What would mother say? Since she died I have been trying to do everything she would approve of. But it is hard to remember what she was like. Awful as it sounds it is true. Although I try to keep a picture of her in my mind it fades. Maybe because it is false. Growing up I saw her as a strong and independent woman. But from what I now remember she allowed Dad to take charge of every situation even if she disagreed with his views.
So she was like every other woman. She just bowed down to men to prevent confrontation. Perhaps that means she'd be glad that I could break the trend. I don't know. Actually I don't care. It's my life and I'll live for myself. Despite the love I feel towards my Mum I can't summon respect. Just because she's like every other woman. Every other woman.

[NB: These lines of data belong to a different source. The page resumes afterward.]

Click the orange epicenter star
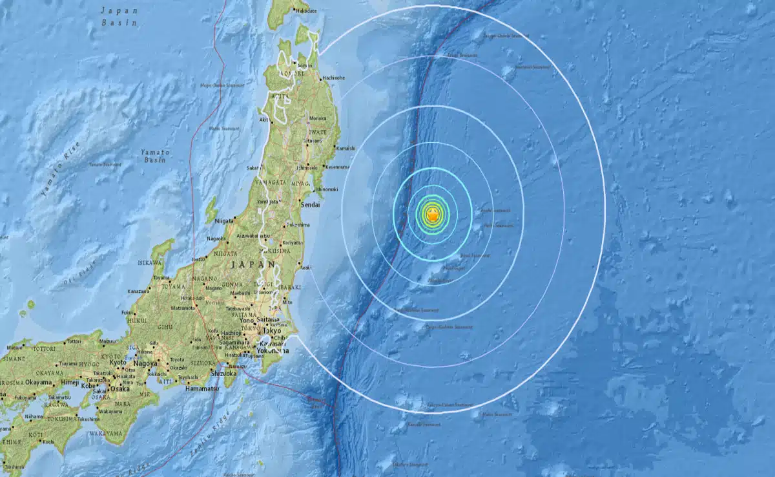point(433,217)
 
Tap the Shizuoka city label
point(226,372)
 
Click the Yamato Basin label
point(155,155)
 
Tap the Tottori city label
point(73,341)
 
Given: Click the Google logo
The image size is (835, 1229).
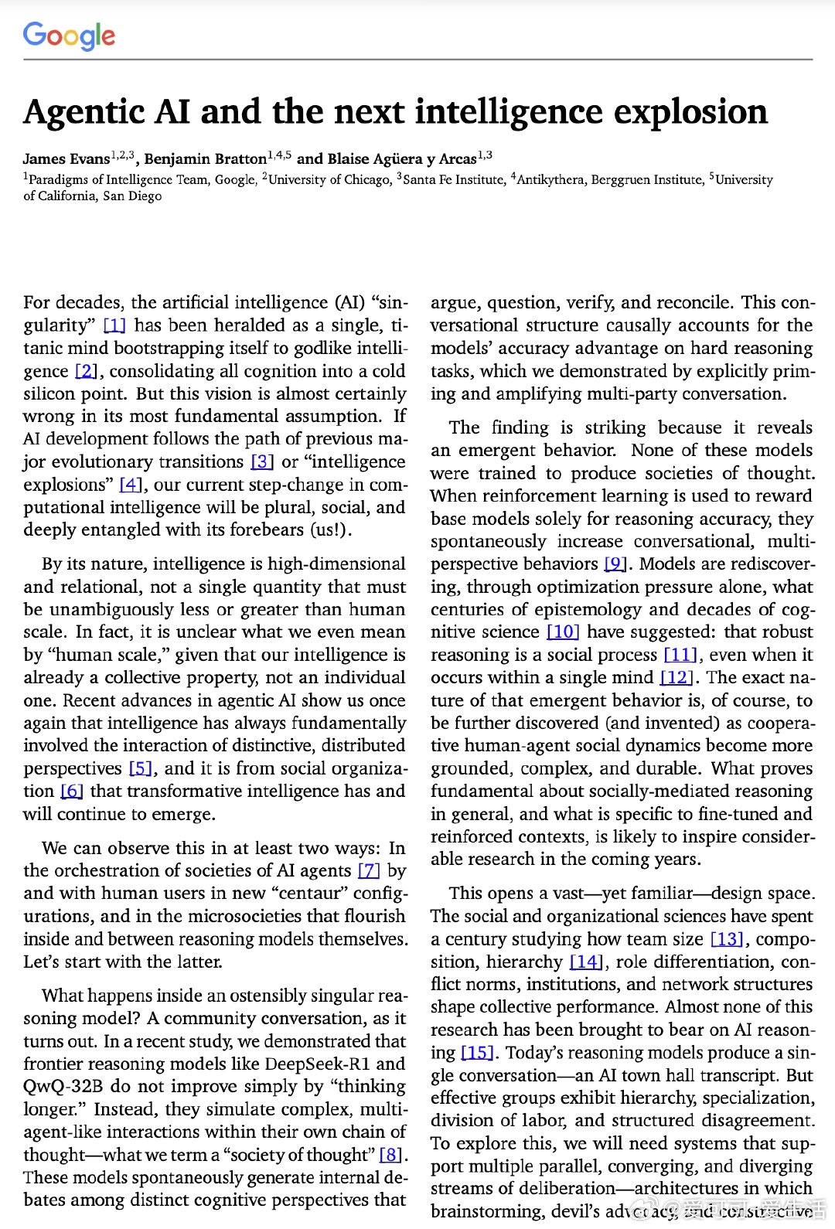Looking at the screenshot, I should [69, 36].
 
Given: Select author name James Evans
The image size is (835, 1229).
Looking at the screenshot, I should [66, 159].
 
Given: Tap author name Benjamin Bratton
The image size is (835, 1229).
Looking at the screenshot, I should [205, 159].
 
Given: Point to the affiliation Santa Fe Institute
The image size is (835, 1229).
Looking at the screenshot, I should [452, 179].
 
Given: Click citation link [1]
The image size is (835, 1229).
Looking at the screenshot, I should [114, 325].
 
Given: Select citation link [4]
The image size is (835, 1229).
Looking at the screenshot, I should [131, 485].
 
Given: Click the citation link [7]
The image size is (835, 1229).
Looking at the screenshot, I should [369, 870].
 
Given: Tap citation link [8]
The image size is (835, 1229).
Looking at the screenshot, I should [390, 1155].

Here I am aged twenty with all these ideas but no plans. If only I would write them down so I could remember. But firstly I'll write new years resolutions to make this year better than the others:
The Resolutions by Scarlett Alexandra McQueen
1) Never let anybody change your views because these are part of you and if they don't accept them they don't accept you
2) Follow your instincts
3) Remain in control of the situation
4) Never let a man use you
5) Never let anybody make you feel bad about yourself
I like them. They show who I am and what I am about. I am a strong woman who believes in Feminism (which sadly is limited in our country). Also I think I am meant to make a difference in the world because I am one of the few women who managed ro get a job in business (getting jobs is hard in any profession).
So I'll pick myself up from my low points; when Josh dumped me I felt bad because I wondered if I shold have entered into an intimate relationship. But I'm glad I didn'y. Firstly because I believe that a relationship should be consummated in marriage. Also because I know his type; make a woman feel special so he can use her and then ditch her or act likle she's disappeared from the planet.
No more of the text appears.